Espejos de la realidad
No fue ni un segundo: al verlas, resbaladizas, subiendo y bajando los barandales donde se guarda la basura, se asustan y buscan un sitio rápido para esconderse. Traen pegado al cuerpo lombrices manchadas de lodo, como si recién hubieran hurgado la tierra. No tengo idea dónde se han parado; seguramente en esos rincones donde abundan las alimañas y el olor a podredumbre, a fermentado, a piel quemada.
Tienen su rutina. Nunca las veo de día. Saben esconderse bien, ya entendieron que nadie las quiere mirar. Menos aún cuando la gente pasea a sus bebés en los parques cuidados, en las aceras diseñadas al milímetro, donde las mariposas blancas se posan junto a los girasoles esperando la foto perfecta. La ciudad prefiere a las mariposas.
En los departamentos es común ver trampas. Paquetes de veneno que se deslizan bajo las puertas. En las aplicaciones aparece la opción de denunciarlas, pedir que alguien venga a borrarlas, como si fueran basura acumulada. Indeseables de por sí, ahora además se habla de redadas, de controles estrictos. Se dice que su número ha aumentado, que son demasiadas, que ya no caben.
El rumor se multiplica en los pasillos: que llegan de otros lados, que no son de aquí, que traen enfermedades. Nadie se pregunta cómo sobreviven en la intemperie, cómo resisten el frío del invierno ni qué comen en las madrugadas vacías. Nadie quiere saber.

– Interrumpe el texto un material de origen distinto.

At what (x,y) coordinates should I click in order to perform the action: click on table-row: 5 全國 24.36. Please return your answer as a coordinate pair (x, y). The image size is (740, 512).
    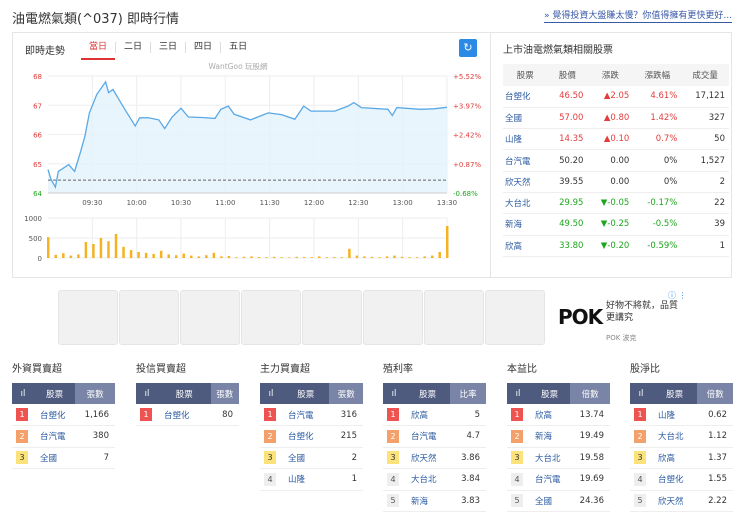
    Looking at the image, I should click on (558, 501).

Yo camino por la ciudad y a veces las escucho antes de verlas: un crujido en la bolsa negra de basura, un roce leve bajo el metal de las escaleras. Son rápidas, se deshacen en un segundo. Me dan asco, no lo niego. ¿Fue aprendido? ¿Cuándo empezó mi rechazo hacia ellas? Quién sabe, yo solo sé que corren entre los huecos, que me repulsa la idea de pensar que se comen los edificios y que viven en las escaleras de madera.
Por cierto, yo acabo de llegar, ellas estuvieron desde antes de que se construyera la ciudad.